**Dataset extract:**

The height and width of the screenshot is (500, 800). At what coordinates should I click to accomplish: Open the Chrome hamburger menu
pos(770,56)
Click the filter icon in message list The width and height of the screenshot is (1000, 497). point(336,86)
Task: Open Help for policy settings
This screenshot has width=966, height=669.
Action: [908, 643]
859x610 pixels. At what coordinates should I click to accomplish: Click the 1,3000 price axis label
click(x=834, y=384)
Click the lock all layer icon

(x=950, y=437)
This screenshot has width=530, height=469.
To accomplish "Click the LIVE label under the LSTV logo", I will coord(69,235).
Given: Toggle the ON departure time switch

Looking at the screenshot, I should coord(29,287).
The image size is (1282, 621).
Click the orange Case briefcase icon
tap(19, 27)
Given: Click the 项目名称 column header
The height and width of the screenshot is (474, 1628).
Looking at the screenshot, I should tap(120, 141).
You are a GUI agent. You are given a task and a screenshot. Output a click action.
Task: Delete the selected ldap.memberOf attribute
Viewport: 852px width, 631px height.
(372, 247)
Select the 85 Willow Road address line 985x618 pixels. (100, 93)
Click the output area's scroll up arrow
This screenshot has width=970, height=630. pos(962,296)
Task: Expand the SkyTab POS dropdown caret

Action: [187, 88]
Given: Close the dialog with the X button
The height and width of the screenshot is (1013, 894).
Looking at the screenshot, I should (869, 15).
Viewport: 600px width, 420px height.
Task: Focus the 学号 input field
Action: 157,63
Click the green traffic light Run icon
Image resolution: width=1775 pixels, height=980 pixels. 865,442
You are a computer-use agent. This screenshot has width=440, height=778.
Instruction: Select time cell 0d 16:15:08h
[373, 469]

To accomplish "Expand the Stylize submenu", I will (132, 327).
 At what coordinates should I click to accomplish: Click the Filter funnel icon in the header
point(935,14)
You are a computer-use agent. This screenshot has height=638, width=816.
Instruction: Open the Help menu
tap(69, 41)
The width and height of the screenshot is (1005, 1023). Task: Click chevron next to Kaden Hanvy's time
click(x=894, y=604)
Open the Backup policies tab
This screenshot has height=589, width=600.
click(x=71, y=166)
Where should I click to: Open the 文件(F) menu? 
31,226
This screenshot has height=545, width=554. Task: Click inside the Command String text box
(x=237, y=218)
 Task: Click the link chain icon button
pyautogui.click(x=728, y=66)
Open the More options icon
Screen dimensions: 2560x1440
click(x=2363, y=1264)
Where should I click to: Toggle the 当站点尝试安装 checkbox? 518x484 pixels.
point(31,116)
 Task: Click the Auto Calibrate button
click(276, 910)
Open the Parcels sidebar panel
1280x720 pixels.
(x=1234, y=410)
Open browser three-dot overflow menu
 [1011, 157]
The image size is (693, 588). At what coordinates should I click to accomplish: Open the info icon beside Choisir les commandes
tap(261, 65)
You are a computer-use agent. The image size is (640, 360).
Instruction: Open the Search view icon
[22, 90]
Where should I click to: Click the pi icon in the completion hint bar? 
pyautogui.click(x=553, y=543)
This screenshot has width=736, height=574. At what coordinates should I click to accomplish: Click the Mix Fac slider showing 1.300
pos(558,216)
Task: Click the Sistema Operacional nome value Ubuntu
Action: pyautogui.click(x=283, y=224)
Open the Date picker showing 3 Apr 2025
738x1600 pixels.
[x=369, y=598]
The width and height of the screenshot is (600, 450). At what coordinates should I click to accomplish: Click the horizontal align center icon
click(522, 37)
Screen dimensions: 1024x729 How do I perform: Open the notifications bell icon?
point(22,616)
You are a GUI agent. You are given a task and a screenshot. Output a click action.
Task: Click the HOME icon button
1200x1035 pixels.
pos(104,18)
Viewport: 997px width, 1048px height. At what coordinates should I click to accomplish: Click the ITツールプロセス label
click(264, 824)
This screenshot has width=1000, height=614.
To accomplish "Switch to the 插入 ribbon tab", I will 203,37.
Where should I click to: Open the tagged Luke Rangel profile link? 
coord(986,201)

**Problem to solve:**
Output each line of the material above. Nothing should differ from the original.

**Task response:**
The height and width of the screenshot is (500, 800). At what coordinates should I click to accomplish: Open the Chrome hamburger menu
pos(770,56)
Click the filter icon in message list The width and height of the screenshot is (1000, 497). point(336,86)
Task: Open Help for policy settings
This screenshot has width=966, height=669.
Action: [908, 643]
859x610 pixels. At what coordinates should I click to accomplish: Click the 1,3000 price axis label
click(x=834, y=384)
Click the lock all layer icon

(x=950, y=437)
This screenshot has width=530, height=469.
To accomplish "Click the LIVE label under the LSTV logo", I will coord(69,235).
Given: Toggle the ON departure time switch

Looking at the screenshot, I should coord(29,287).
The image size is (1282, 621).
Click the orange Case briefcase icon
tap(19, 27)
Given: Click the 项目名称 column header
The height and width of the screenshot is (474, 1628).
Looking at the screenshot, I should tap(120, 141).
You are a GUI agent. You are given a task and a screenshot. Output a click action.
Task: Delete the selected ldap.memberOf attribute
Viewport: 852px width, 631px height.
(372, 247)
Select the 85 Willow Road address line 985x618 pixels. (100, 93)
Click the output area's scroll up arrow
This screenshot has width=970, height=630. pos(962,296)
Task: Expand the SkyTab POS dropdown caret

Action: [187, 88]
Given: Close the dialog with the X button
The height and width of the screenshot is (1013, 894).
Looking at the screenshot, I should (869, 15).
Viewport: 600px width, 420px height.
Task: Focus the 学号 input field
Action: 157,63
Click the green traffic light Run icon
Image resolution: width=1775 pixels, height=980 pixels. 865,442
You are a computer-use agent. This screenshot has width=440, height=778.
Instruction: Select time cell 0d 16:15:08h
[373, 469]

To accomplish "Expand the Stylize submenu", I will (132, 327).
 At what coordinates should I click to accomplish: Click the Filter funnel icon in the header
point(935,14)
You are a computer-use agent. This screenshot has height=638, width=816.
Instruction: Open the Help menu
tap(69, 41)
The width and height of the screenshot is (1005, 1023). Task: Click chevron next to Kaden Hanvy's time
click(x=894, y=604)
Open the Backup policies tab
This screenshot has height=589, width=600.
click(x=71, y=166)
Where should I click to: Open the 文件(F) menu? 
31,226
This screenshot has height=545, width=554. Task: Click inside the Command String text box
(x=237, y=218)
 Task: Click the link chain icon button
pyautogui.click(x=728, y=66)
Open the More options icon
Screen dimensions: 2560x1440
click(x=2363, y=1264)
Where should I click to: Toggle the 当站点尝试安装 checkbox? 518x484 pixels.
point(31,116)
 Task: Click the Auto Calibrate button
click(276, 910)
Open the Parcels sidebar panel
1280x720 pixels.
(x=1234, y=410)
Open browser three-dot overflow menu
 [1011, 157]
The image size is (693, 588). At what coordinates should I click to accomplish: Open the info icon beside Choisir les commandes
tap(261, 65)
You are a computer-use agent. The image size is (640, 360).
Instruction: Open the Search view icon
[22, 90]
Where should I click to: Click the pi icon in the completion hint bar? 
pyautogui.click(x=553, y=543)
This screenshot has width=736, height=574. At what coordinates should I click to accomplish: Click the Mix Fac slider showing 1.300
pos(558,216)
Task: Click the Sistema Operacional nome value Ubuntu
Action: pyautogui.click(x=283, y=224)
Open the Date picker showing 3 Apr 2025
738x1600 pixels.
[x=369, y=598]
The width and height of the screenshot is (600, 450). At what coordinates should I click to accomplish: Click the horizontal align center icon
click(522, 37)
Screen dimensions: 1024x729 How do I perform: Open the notifications bell icon?
point(22,616)
You are a GUI agent. You are given a task and a screenshot. Output a click action.
Task: Click the HOME icon button
1200x1035 pixels.
pos(104,18)
Viewport: 997px width, 1048px height. At what coordinates should I click to accomplish: Click the ITツールプロセス label
click(264, 824)
This screenshot has width=1000, height=614.
To accomplish "Switch to the 插入 ribbon tab", I will 203,37.
Where should I click to: Open the tagged Luke Rangel profile link? 
coord(986,201)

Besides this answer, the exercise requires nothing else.